Requirement:
The records below should be printed once more, exactly as they appear.

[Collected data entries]
---------------
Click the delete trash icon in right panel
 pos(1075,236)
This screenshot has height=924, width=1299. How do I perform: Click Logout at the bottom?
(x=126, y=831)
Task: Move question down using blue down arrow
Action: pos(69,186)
---------------
Result:
Click the delete trash icon in right panel
 pos(1075,236)
This screenshot has height=924, width=1299. How do I perform: Click Logout at the bottom?
(x=126, y=831)
Task: Move question down using blue down arrow
Action: pos(69,186)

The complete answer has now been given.